#### [Requirement]
Could the whole of the data below be written out verbatim?

Input data: Begin

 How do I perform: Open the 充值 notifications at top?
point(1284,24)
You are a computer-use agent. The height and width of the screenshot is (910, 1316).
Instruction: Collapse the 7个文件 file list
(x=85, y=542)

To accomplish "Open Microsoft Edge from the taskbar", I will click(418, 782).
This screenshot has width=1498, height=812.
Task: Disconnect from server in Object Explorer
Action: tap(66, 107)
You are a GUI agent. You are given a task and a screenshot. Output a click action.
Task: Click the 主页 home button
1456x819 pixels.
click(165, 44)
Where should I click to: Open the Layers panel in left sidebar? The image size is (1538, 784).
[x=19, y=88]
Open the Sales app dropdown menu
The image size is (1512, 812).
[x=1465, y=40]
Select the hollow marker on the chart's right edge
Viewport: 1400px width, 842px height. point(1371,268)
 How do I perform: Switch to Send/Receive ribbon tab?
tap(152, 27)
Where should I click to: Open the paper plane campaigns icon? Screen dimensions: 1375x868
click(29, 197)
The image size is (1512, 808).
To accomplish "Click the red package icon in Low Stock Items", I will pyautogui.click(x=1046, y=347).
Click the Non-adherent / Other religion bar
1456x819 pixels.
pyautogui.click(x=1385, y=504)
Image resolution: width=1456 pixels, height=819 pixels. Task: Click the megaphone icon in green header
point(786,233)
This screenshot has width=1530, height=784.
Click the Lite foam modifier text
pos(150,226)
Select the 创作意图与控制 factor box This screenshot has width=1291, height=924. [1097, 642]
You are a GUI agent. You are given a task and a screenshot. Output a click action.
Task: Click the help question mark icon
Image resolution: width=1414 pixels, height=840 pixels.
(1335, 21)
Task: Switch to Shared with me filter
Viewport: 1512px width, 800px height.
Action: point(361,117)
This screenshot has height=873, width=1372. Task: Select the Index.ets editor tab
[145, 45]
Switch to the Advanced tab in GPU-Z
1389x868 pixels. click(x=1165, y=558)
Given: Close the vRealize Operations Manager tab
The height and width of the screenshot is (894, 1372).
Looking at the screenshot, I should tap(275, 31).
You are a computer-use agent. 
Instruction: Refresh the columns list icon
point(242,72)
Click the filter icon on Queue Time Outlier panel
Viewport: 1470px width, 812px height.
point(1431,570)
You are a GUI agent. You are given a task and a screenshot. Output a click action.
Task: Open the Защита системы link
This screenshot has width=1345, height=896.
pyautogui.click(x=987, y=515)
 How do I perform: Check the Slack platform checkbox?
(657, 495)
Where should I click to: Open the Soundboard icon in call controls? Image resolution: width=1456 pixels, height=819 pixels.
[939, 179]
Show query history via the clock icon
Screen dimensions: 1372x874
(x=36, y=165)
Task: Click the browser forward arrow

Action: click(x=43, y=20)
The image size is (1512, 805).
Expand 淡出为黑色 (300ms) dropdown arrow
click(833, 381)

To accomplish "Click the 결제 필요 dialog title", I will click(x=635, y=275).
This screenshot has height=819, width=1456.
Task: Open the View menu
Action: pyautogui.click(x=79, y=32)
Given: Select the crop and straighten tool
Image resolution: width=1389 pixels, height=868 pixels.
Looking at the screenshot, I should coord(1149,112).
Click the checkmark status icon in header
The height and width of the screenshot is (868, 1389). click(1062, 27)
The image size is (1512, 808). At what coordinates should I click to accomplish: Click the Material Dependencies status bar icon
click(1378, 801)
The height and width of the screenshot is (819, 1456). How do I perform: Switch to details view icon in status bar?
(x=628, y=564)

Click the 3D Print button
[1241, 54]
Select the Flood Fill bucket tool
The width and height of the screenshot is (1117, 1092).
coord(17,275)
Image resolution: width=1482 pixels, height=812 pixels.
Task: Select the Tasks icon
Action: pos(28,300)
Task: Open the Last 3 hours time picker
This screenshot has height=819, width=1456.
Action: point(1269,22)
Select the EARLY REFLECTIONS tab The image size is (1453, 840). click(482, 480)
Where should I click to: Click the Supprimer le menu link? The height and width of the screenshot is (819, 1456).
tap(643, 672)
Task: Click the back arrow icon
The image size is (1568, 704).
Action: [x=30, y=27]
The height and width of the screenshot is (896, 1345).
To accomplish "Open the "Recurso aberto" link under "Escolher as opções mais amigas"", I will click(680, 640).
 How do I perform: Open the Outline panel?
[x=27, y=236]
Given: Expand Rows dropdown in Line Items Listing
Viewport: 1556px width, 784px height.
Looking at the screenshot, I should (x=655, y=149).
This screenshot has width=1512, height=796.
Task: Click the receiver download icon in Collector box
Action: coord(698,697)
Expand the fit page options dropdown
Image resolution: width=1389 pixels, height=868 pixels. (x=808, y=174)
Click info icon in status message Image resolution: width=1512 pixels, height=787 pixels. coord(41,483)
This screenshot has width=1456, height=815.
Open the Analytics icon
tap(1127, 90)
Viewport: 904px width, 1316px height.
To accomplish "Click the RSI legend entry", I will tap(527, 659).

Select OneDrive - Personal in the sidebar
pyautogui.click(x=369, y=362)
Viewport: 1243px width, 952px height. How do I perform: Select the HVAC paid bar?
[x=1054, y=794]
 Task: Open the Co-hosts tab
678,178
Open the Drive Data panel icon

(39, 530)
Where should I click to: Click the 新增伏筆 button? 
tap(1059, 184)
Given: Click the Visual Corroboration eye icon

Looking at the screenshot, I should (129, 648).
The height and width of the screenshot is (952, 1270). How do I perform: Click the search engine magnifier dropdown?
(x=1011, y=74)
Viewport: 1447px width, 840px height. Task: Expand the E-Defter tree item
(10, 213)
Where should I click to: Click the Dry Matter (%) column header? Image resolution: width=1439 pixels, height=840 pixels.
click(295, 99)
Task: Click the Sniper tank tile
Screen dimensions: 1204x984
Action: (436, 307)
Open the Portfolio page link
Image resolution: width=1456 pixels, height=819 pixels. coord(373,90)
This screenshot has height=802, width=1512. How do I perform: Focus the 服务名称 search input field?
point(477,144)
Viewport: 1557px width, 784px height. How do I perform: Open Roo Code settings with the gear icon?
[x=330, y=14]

Input data: End

#### [Answer box]
 How do I perform: Open the 充值 notifications at top?
point(1284,24)
You are a computer-use agent. The height and width of the screenshot is (910, 1316).
Instruction: Collapse the 7个文件 file list
(x=85, y=542)

To accomplish "Open Microsoft Edge from the taskbar", I will click(418, 782).
This screenshot has width=1498, height=812.
Task: Disconnect from server in Object Explorer
Action: tap(66, 107)
You are a GUI agent. You are given a task and a screenshot. Output a click action.
Task: Click the 主页 home button
1456x819 pixels.
click(165, 44)
Where should I click to: Open the Layers panel in left sidebar? The image size is (1538, 784).
[x=19, y=88]
Open the Sales app dropdown menu
The image size is (1512, 812).
[x=1465, y=40]
Select the hollow marker on the chart's right edge
Viewport: 1400px width, 842px height. point(1371,268)
 How do I perform: Switch to Send/Receive ribbon tab?
tap(152, 27)
Where should I click to: Open the paper plane campaigns icon? Screen dimensions: 1375x868
click(29, 197)
The image size is (1512, 808).
To accomplish "Click the red package icon in Low Stock Items", I will pyautogui.click(x=1046, y=347).
Click the Non-adherent / Other religion bar
1456x819 pixels.
pyautogui.click(x=1385, y=504)
Image resolution: width=1456 pixels, height=819 pixels. Task: Click the megaphone icon in green header
point(786,233)
This screenshot has width=1530, height=784.
Click the Lite foam modifier text
pos(150,226)
Select the 创作意图与控制 factor box This screenshot has width=1291, height=924. [1097, 642]
You are a GUI agent. You are given a task and a screenshot. Output a click action.
Task: Click the help question mark icon
Image resolution: width=1414 pixels, height=840 pixels.
(1335, 21)
Task: Switch to Shared with me filter
Viewport: 1512px width, 800px height.
Action: point(361,117)
This screenshot has height=873, width=1372. Task: Select the Index.ets editor tab
[145, 45]
Switch to the Advanced tab in GPU-Z
1389x868 pixels. click(x=1165, y=558)
Given: Close the vRealize Operations Manager tab
The height and width of the screenshot is (894, 1372).
Looking at the screenshot, I should tap(275, 31).
You are a computer-use agent. 
Instruction: Refresh the columns list icon
point(242,72)
Click the filter icon on Queue Time Outlier panel
Viewport: 1470px width, 812px height.
point(1431,570)
You are a GUI agent. You are given a task and a screenshot. Output a click action.
Task: Open the Защита системы link
This screenshot has width=1345, height=896.
pyautogui.click(x=987, y=515)
 How do I perform: Check the Slack platform checkbox?
(657, 495)
Where should I click to: Open the Soundboard icon in call controls? Image resolution: width=1456 pixels, height=819 pixels.
[939, 179]
Show query history via the clock icon
Screen dimensions: 1372x874
(x=36, y=165)
Task: Click the browser forward arrow

Action: click(x=43, y=20)
The image size is (1512, 805).
Expand 淡出为黑色 (300ms) dropdown arrow
click(833, 381)

To accomplish "Click the 결제 필요 dialog title", I will click(x=635, y=275).
This screenshot has height=819, width=1456.
Task: Open the View menu
Action: pyautogui.click(x=79, y=32)
Given: Select the crop and straighten tool
Image resolution: width=1389 pixels, height=868 pixels.
Looking at the screenshot, I should coord(1149,112).
Click the checkmark status icon in header
The height and width of the screenshot is (868, 1389). click(1062, 27)
The image size is (1512, 808). At what coordinates should I click to accomplish: Click the Material Dependencies status bar icon
click(1378, 801)
The height and width of the screenshot is (819, 1456). How do I perform: Switch to details view icon in status bar?
(x=628, y=564)

Click the 3D Print button
[1241, 54]
Select the Flood Fill bucket tool
The width and height of the screenshot is (1117, 1092).
coord(17,275)
Image resolution: width=1482 pixels, height=812 pixels.
Task: Select the Tasks icon
Action: pos(28,300)
Task: Open the Last 3 hours time picker
This screenshot has height=819, width=1456.
Action: point(1269,22)
Select the EARLY REFLECTIONS tab The image size is (1453, 840). click(482, 480)
Where should I click to: Click the Supprimer le menu link? The height and width of the screenshot is (819, 1456).
tap(643, 672)
Task: Click the back arrow icon
The image size is (1568, 704).
Action: [x=30, y=27]
The height and width of the screenshot is (896, 1345).
To accomplish "Open the "Recurso aberto" link under "Escolher as opções mais amigas"", I will click(680, 640).
 How do I perform: Open the Outline panel?
[x=27, y=236]
Given: Expand Rows dropdown in Line Items Listing
Viewport: 1556px width, 784px height.
Looking at the screenshot, I should (x=655, y=149).
This screenshot has width=1512, height=796.
Task: Click the receiver download icon in Collector box
Action: coord(698,697)
Expand the fit page options dropdown
Image resolution: width=1389 pixels, height=868 pixels. (x=808, y=174)
Click info icon in status message Image resolution: width=1512 pixels, height=787 pixels. coord(41,483)
This screenshot has width=1456, height=815.
Open the Analytics icon
tap(1127, 90)
Viewport: 904px width, 1316px height.
To accomplish "Click the RSI legend entry", I will tap(527, 659).

Select OneDrive - Personal in the sidebar
pyautogui.click(x=369, y=362)
Viewport: 1243px width, 952px height. How do I perform: Select the HVAC paid bar?
[x=1054, y=794]
 Task: Open the Co-hosts tab
678,178
Open the Drive Data panel icon

(39, 530)
Where should I click to: Click the 新增伏筆 button? 
tap(1059, 184)
Given: Click the Visual Corroboration eye icon

Looking at the screenshot, I should (129, 648).
The height and width of the screenshot is (952, 1270). How do I perform: Click the search engine magnifier dropdown?
(x=1011, y=74)
Viewport: 1447px width, 840px height. Task: Expand the E-Defter tree item
(10, 213)
Where should I click to: Click the Dry Matter (%) column header? Image resolution: width=1439 pixels, height=840 pixels.
click(295, 99)
Task: Click the Sniper tank tile
Screen dimensions: 1204x984
Action: (436, 307)
Open the Portfolio page link
Image resolution: width=1456 pixels, height=819 pixels. coord(373,90)
This screenshot has height=802, width=1512. How do I perform: Focus the 服务名称 search input field?
point(477,144)
Viewport: 1557px width, 784px height. How do I perform: Open Roo Code settings with the gear icon?
[x=330, y=14]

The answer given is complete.